§ **Exercise aim**: Set down only these lines, exactly: the line containing "You are a GUI" and all lines through the end of the data below. Omit pictures.

Stored data entries:
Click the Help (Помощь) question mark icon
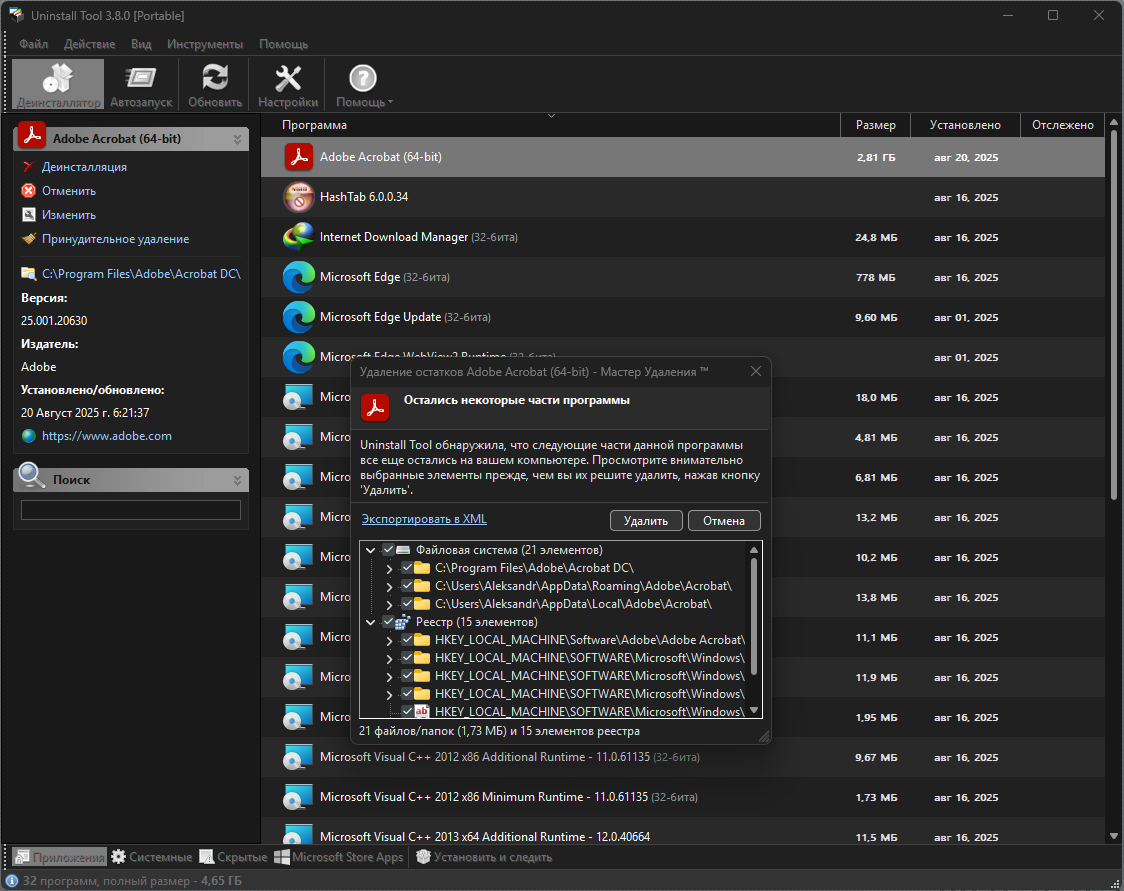363,80
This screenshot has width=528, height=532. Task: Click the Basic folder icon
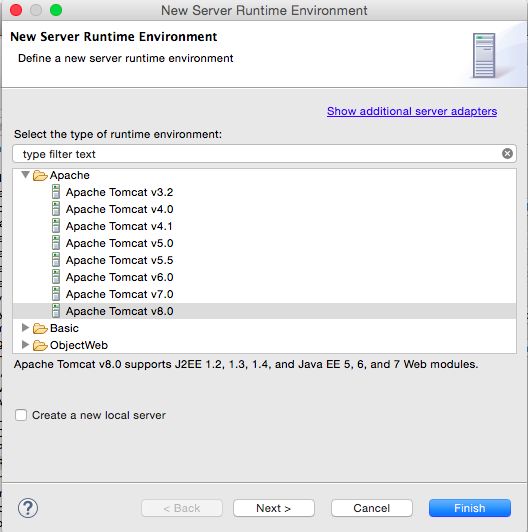[40, 328]
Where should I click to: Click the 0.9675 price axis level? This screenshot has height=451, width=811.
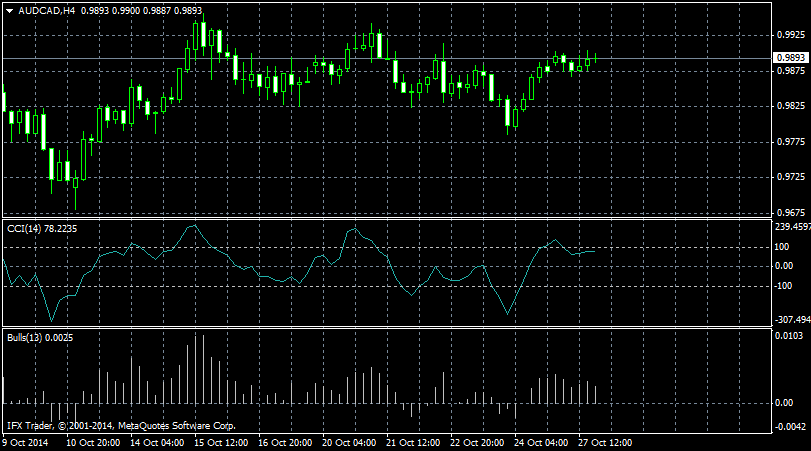pos(789,212)

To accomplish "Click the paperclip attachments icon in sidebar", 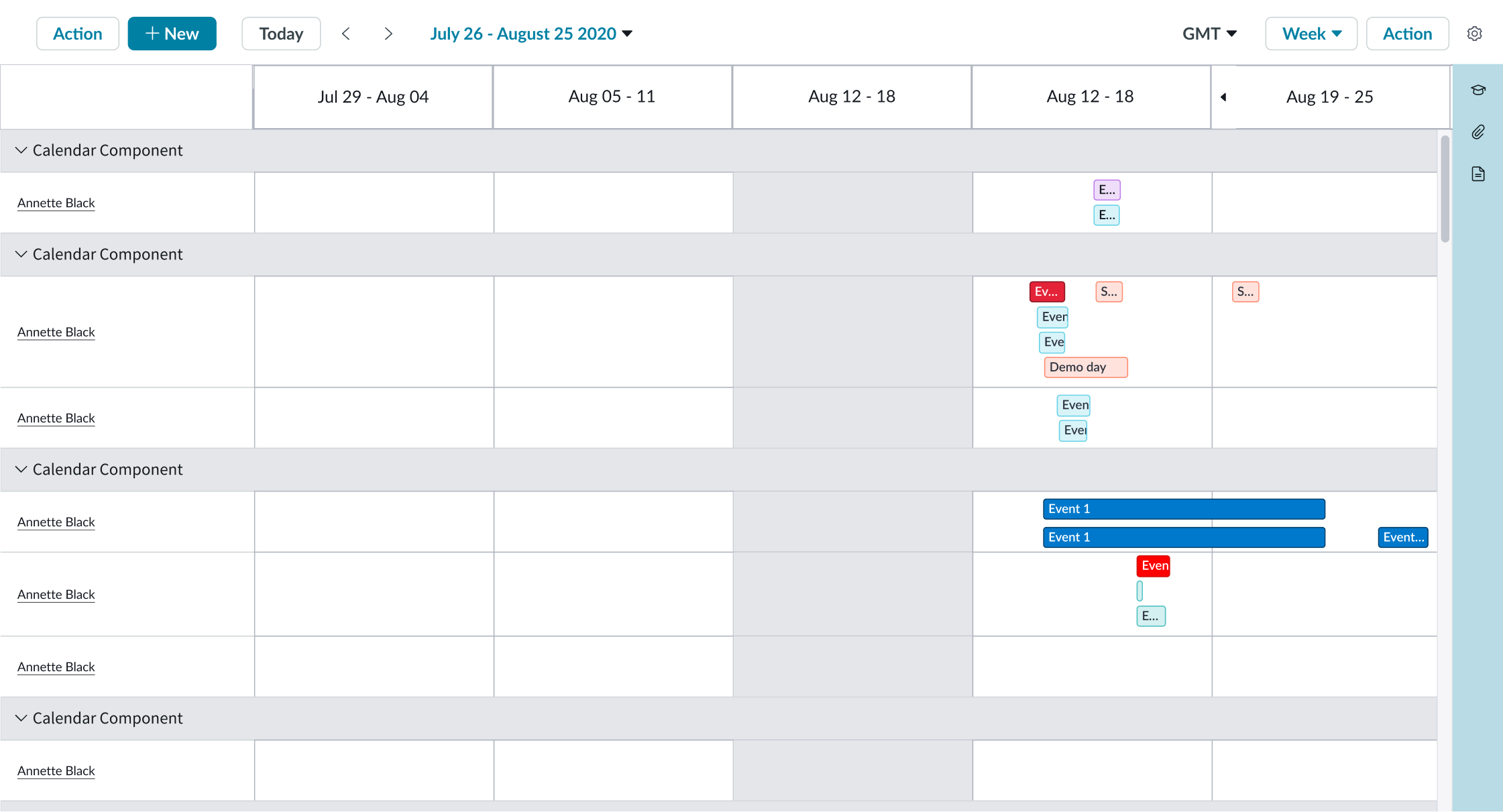I will (1478, 131).
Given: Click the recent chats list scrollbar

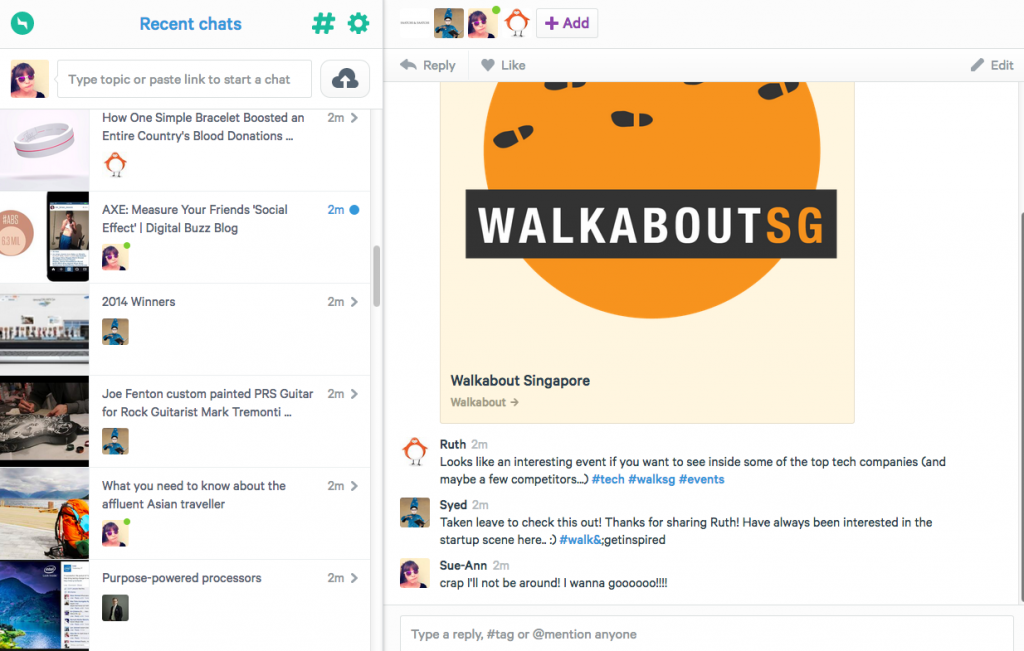Looking at the screenshot, I should tap(377, 275).
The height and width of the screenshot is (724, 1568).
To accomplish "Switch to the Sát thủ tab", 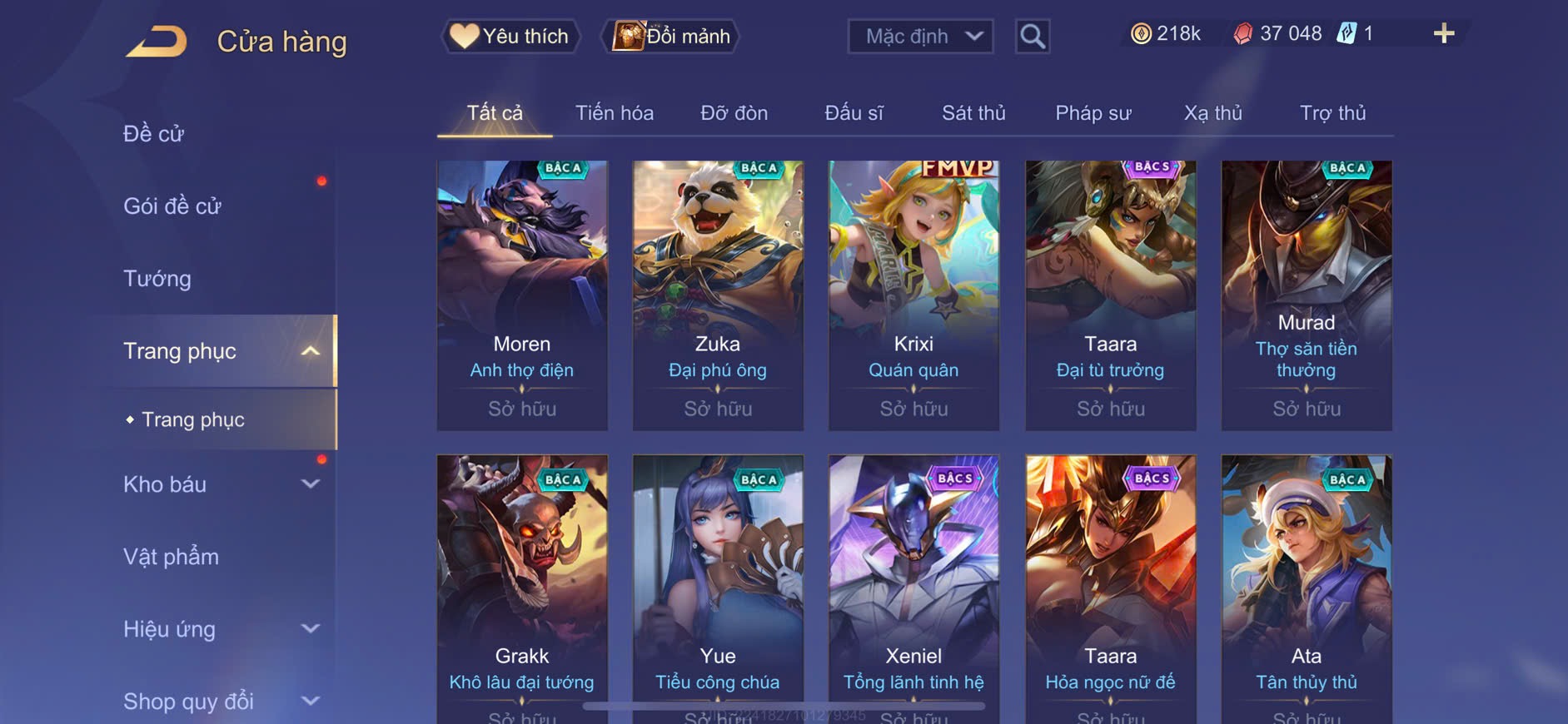I will [973, 113].
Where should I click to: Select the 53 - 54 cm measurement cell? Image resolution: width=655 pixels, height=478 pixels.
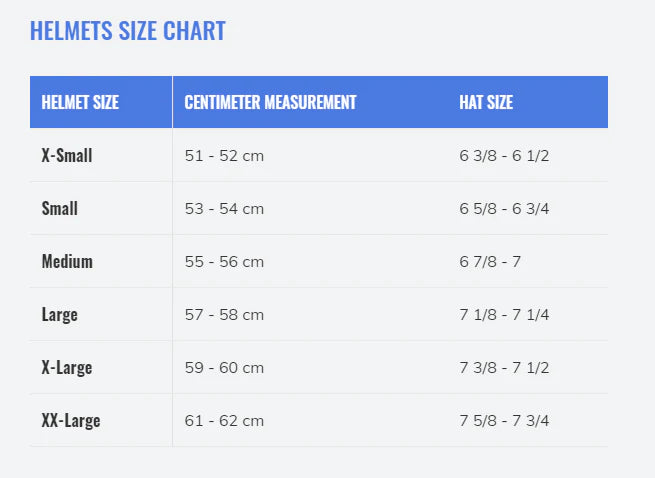tap(224, 209)
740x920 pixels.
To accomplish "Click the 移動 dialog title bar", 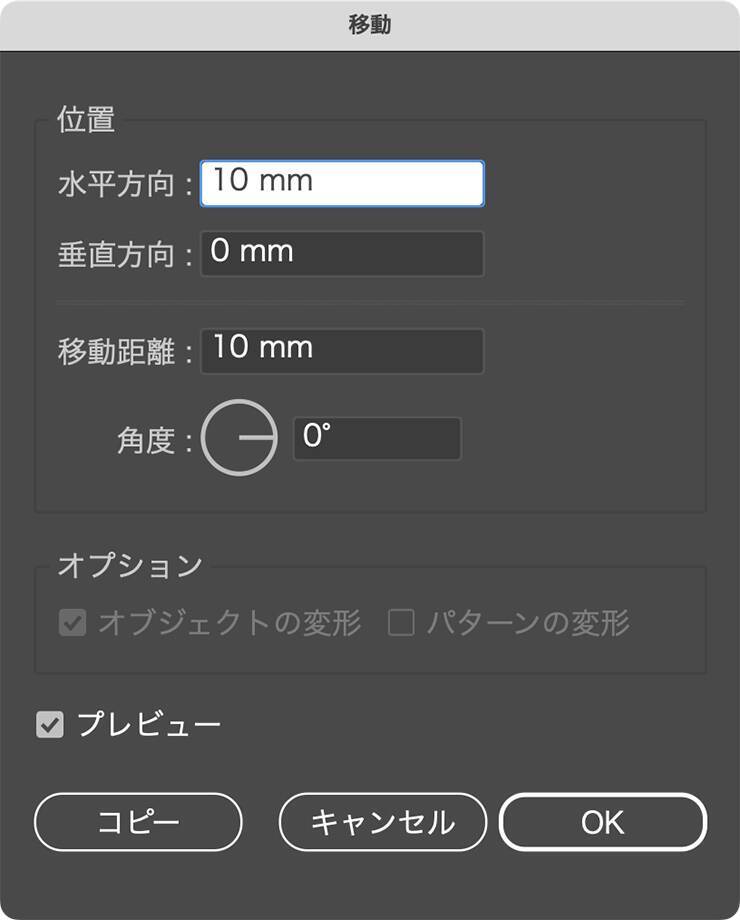I will [x=370, y=25].
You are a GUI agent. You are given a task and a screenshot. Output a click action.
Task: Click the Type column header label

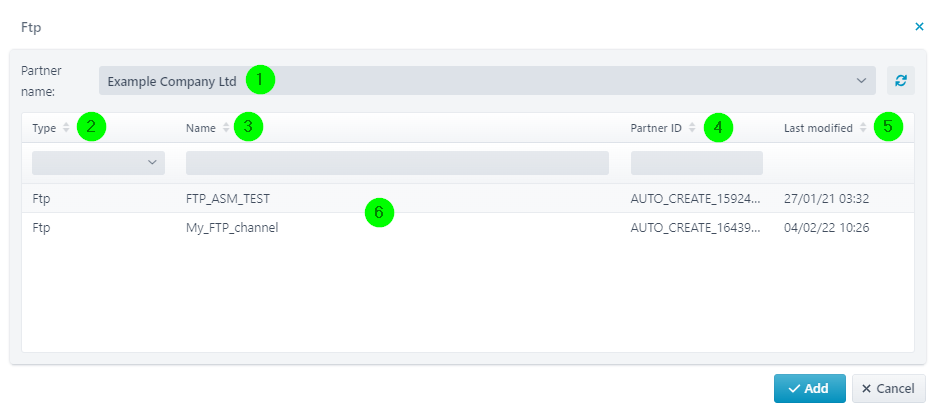coord(44,128)
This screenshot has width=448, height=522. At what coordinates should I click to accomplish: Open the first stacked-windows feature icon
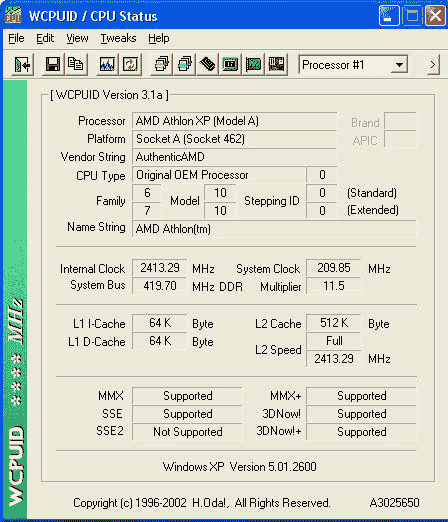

§ **The completed task**:
You are a GUI agent. You are given a task and a screenshot. Output a click action.
Task: Click the Type column header label

coord(44,128)
This screenshot has width=448, height=522. At what coordinates should I click to accomplish: Open the first stacked-windows feature icon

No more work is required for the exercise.